From an aesthetic viewpoint, the cover and chapter illustrations by Edith Rewa Barrett are beautiful. I adore botanical illustrations, and Ringland’s book has a gorgeous cover of Australian native flowers and each chapter begins with a pen and ink botanical illustration and a brief description of a specific flower, complete with botanical name, common name and meaning for the chapter title. Really, why should illustrations stop for adult books?
As you may have guessed from the title and cover, Australian native flowers feature heavily in Ringland’s book. Alice Hart loses both her parents in a fire at the age of nine. She deeply misses her fragile mother who loves gardening and has nightmares about both the fire and her abusive father.
She’s taken to Thornfield, her grandmother’s flower farm, a long drive away and doesn’t talk for a couple of months. There’s a strong matriarchal history of her family at the farm, and she slowly understands her family and her place in it, surrounded by the care of the twelve women who are also working and healing at the farm, under the care of June, Alice’s paternal grandmother. June teaches Alice to use the language of flowers as a way to communicate the words that are too hard to share. There are many secrets and many unspoken words at Thornfield.

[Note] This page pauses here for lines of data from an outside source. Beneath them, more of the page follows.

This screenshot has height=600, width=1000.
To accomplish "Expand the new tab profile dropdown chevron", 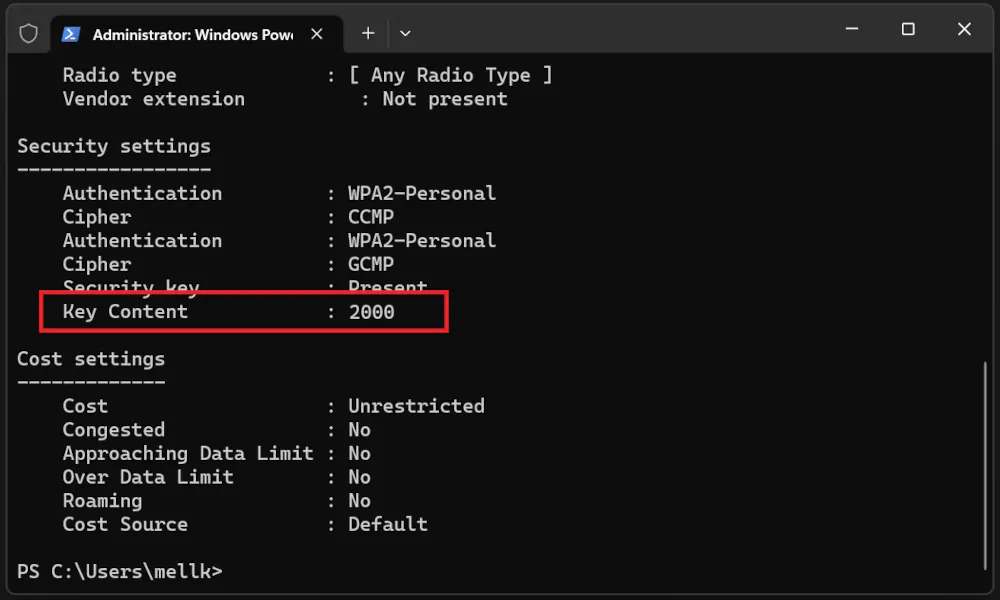I will [405, 33].
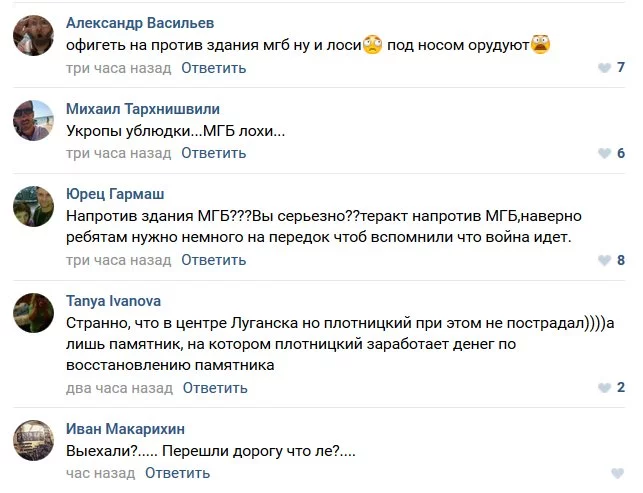Like Иван Макарихин's comment
The image size is (643, 493).
618,473
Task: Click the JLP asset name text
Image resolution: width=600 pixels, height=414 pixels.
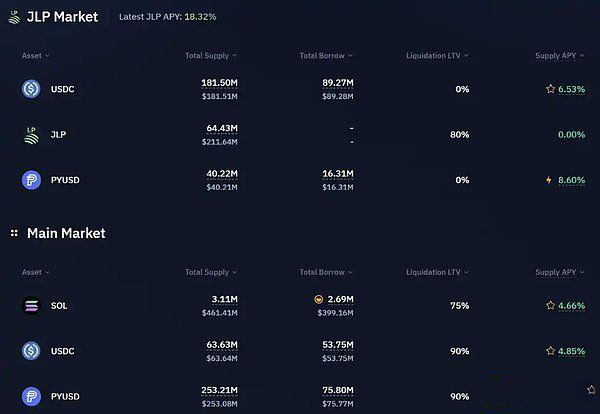Action: point(58,134)
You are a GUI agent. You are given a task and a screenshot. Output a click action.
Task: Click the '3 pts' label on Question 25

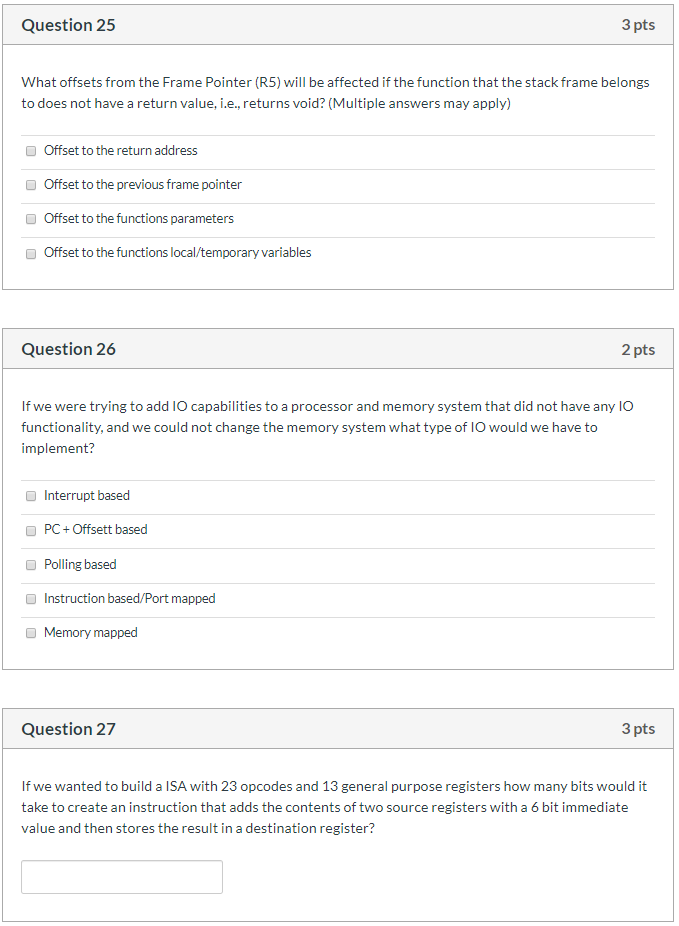pyautogui.click(x=639, y=24)
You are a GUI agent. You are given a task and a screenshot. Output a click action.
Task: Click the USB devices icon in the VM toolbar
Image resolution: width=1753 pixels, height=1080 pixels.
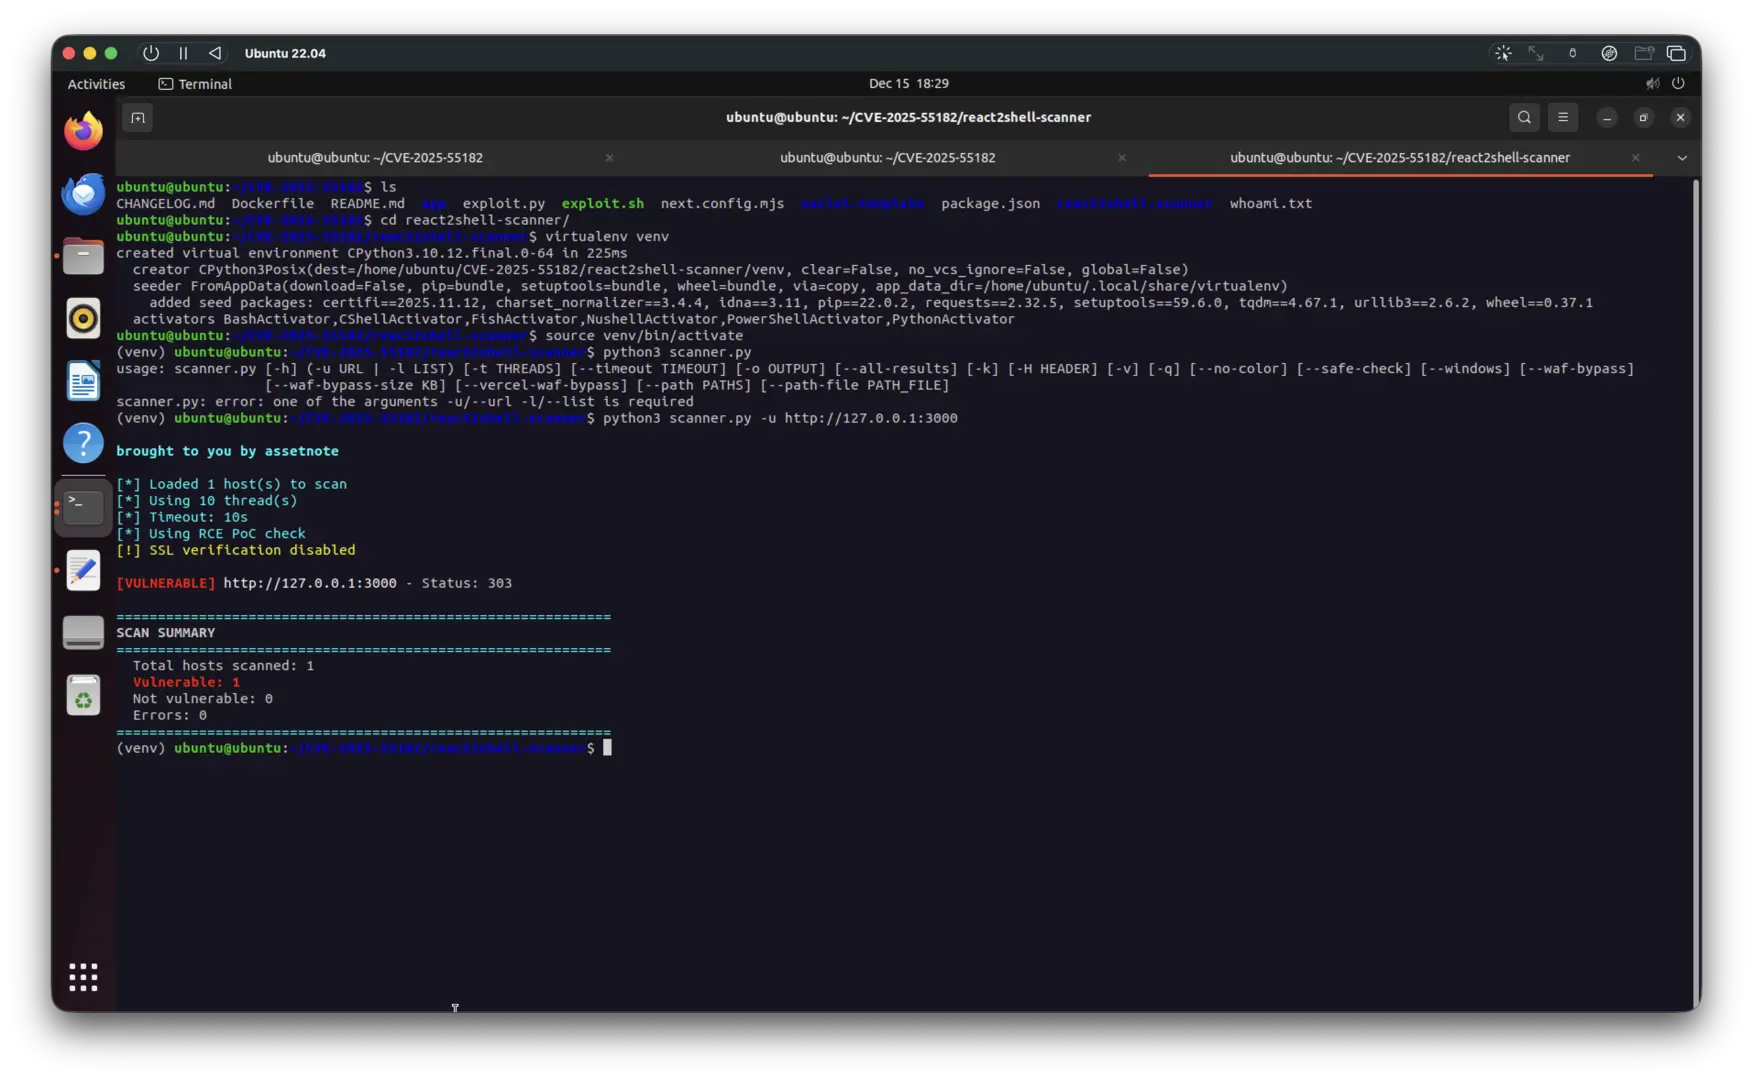coord(1570,53)
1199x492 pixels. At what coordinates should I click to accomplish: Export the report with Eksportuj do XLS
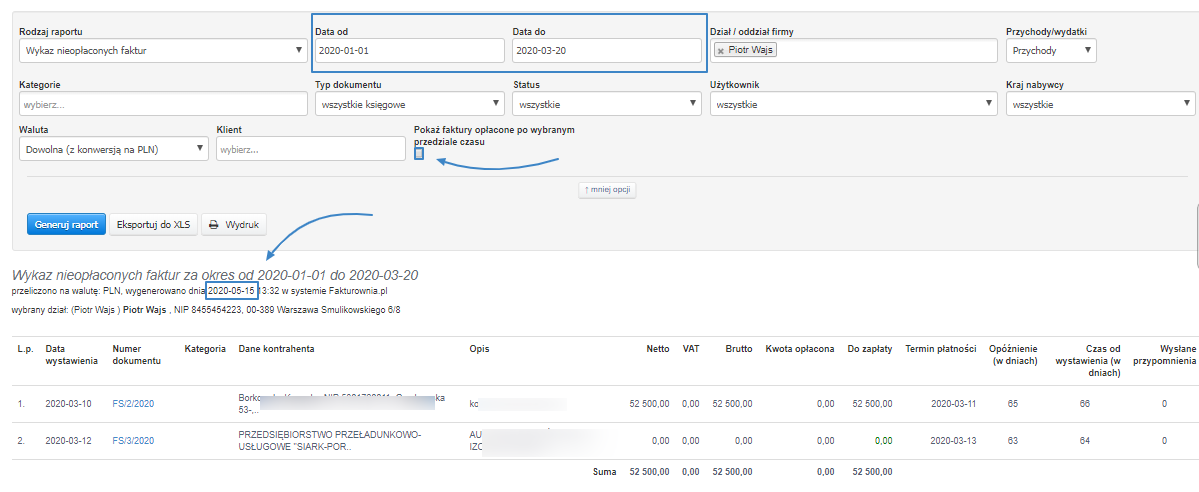(153, 225)
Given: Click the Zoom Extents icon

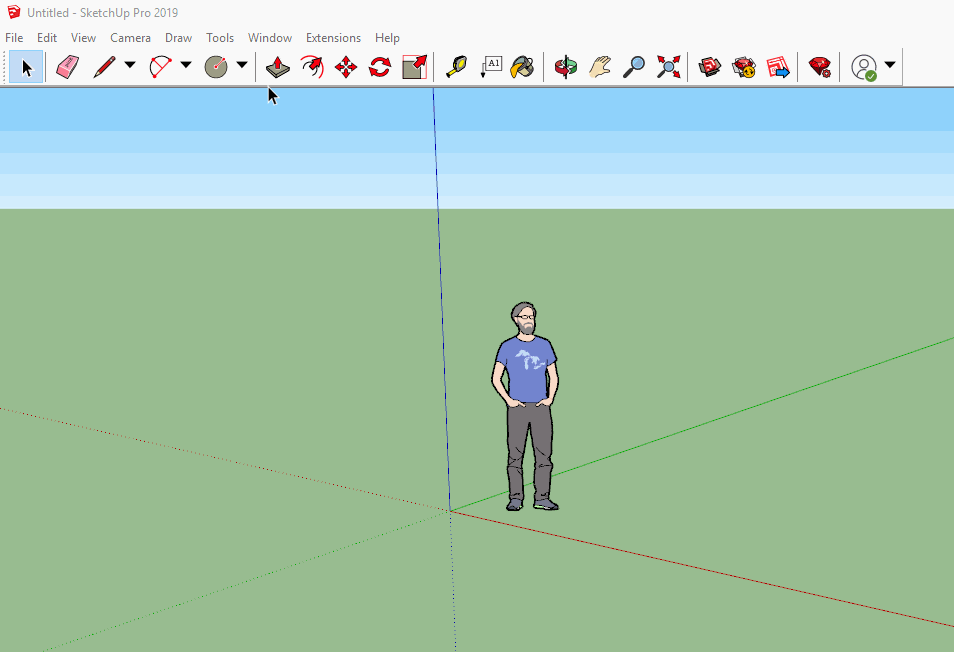Looking at the screenshot, I should [x=668, y=67].
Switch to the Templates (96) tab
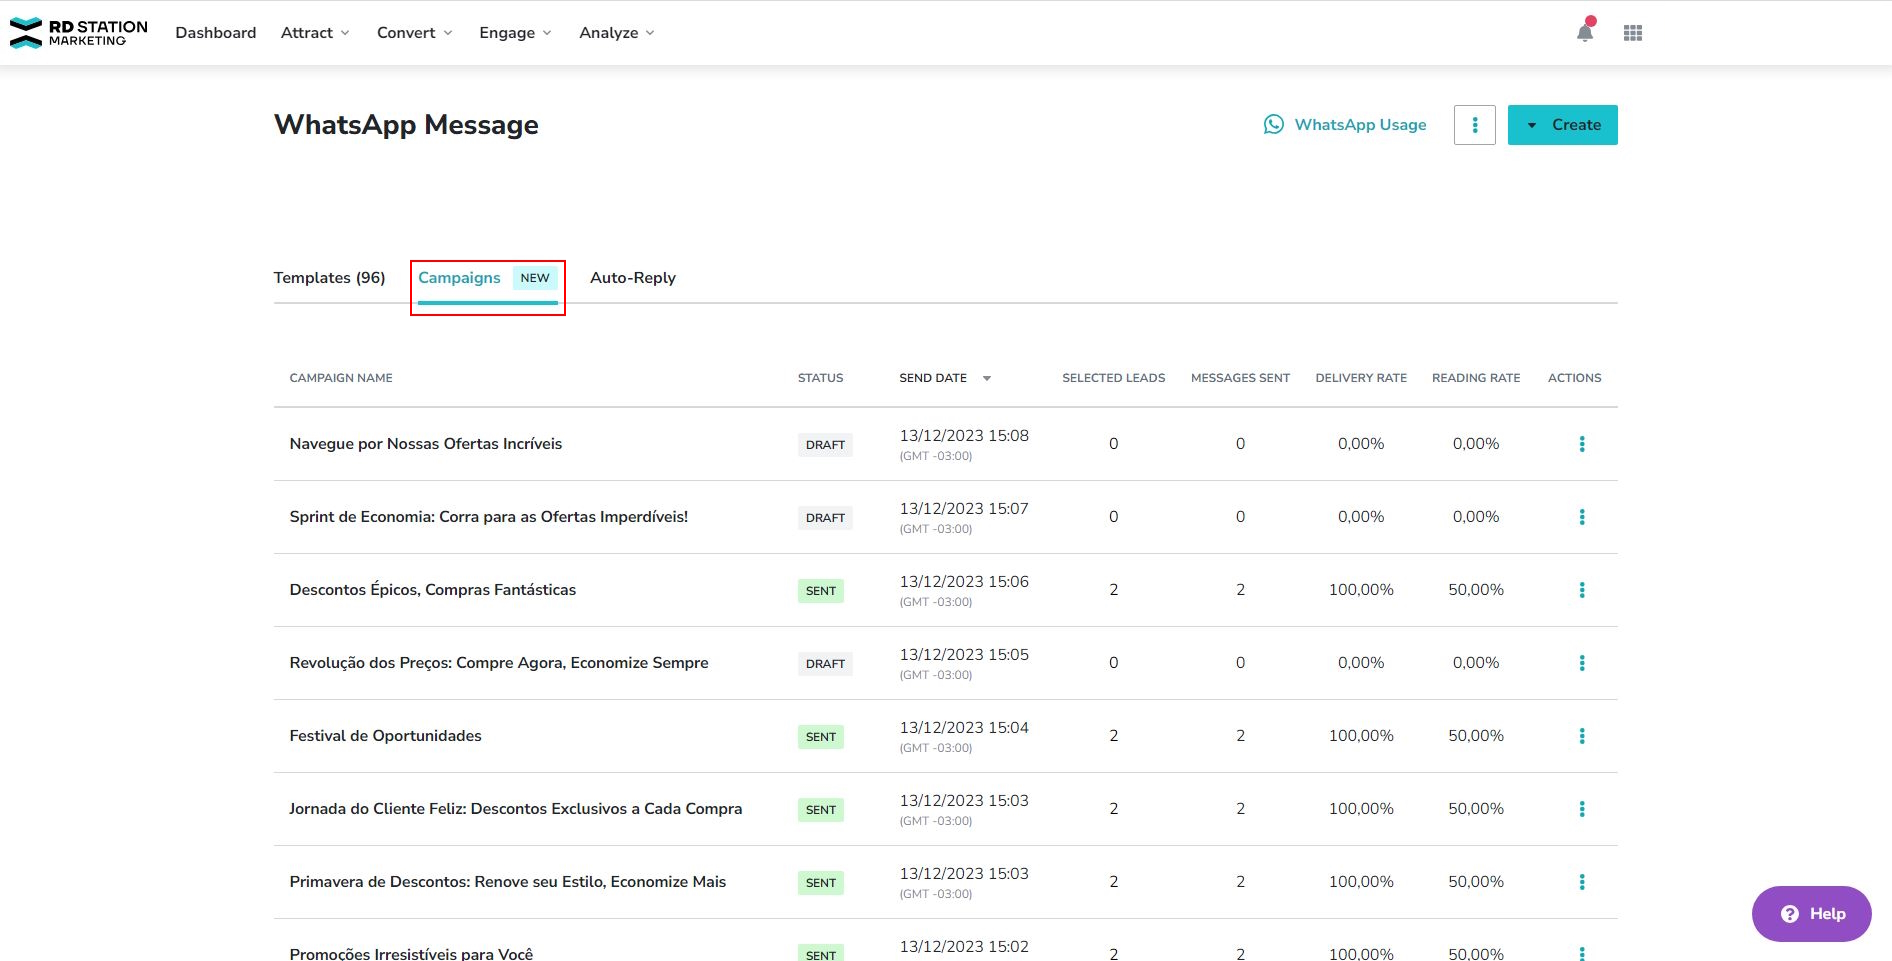Screen dimensions: 1892x961 click(329, 278)
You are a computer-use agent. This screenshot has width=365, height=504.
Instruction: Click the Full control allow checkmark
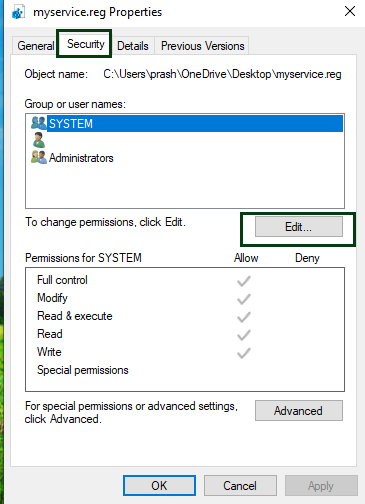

The second half of the book focuses on adult Alice, as she falls in love, has her heart broken and leaves Thornfield.
Ringland explains the editing process by Harper Collins, Fourth Estate, in this short video clip, where she states that she needed to go a little deeper into some of the more difficult chapters to write which she had been avoiding. Her editor helped her to look at these chapters more clearly.
This book rings with authenticity and authority. It’s one of my favourite reads for 2018 – maybe it will be one of your favourites, too!